Barrymore and his wife continued to argue during the play’s run, and she left the play part way through the tour. They attempted a reconciliation when the production reached New York, but the couple divorced in late 1940.

In 1940, Barrymore appeared in The Great Profile, a spoof of his life in the months prior to My Dear Children. Barrymore played Evans Garrick, modeled on his own experience, and Mary Beth Hughes played his wife.

The critics reacted harshly, and to Barrymore’s association with it. The NY Times wrote that “As a play it is a feeble thing, hardly matching the spectacular public accounts of his amours … for all of Mr. Barrymore’s shenanigans and devastating wit, The Great Profile is more than little pathetic. In the Winter of his Discontent Mr. Barrymore is selling his talent at cut-rate”.

Barrymore’s Final Film

His final film, Playmates (1941) “amply illustrated the depths to which he had fallen; he played an alcoholic Shakespearean ham named John Barrymore.”

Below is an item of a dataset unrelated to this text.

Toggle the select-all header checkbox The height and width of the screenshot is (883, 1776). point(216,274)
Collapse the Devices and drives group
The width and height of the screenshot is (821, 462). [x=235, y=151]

In October 1940, Barrymore returned to the NBC Radio network to work on Rudy Vallée’s show, now called the Sealtest Show. Barrymore recorded 74 episodes of the program, continuing in the vein of self-parody, with jokes about his drinking, declining career and marital issues.

On May 19, 1942, while recording a line from Romeo and Juliet for the show, Barrymore collapsed He was taken to Hollywood Presbyterian Hospital. He died there on May 29, from cirrhosis of the liver and kidney failure, complicated by pneumonia.

Shortly before his death, Barrymore returned to his childhood Catholic faith.

Errol Flynn’s memoirs claim that film director Raoul Walsh “borrowed” Barrymore’s body before burial to leave his corpse propped in a chair for drunken Flynn to discover when he returned home.

Gene Fowler, a close friend of Barrymore, stayed with the body all night and denied the story.

However, in a 2020 interview for the YouTube series Hot Ones, John’s granddaughter Drew Barrymore claimed the Flynn account was accurate.

John Barrymore was buried at Calvary Cemetery in Los Angeles on June 2.

In 1980, Barrymore’s son had his father’s body reinterred at Philadelphia’s Mount Vernon Cemetery.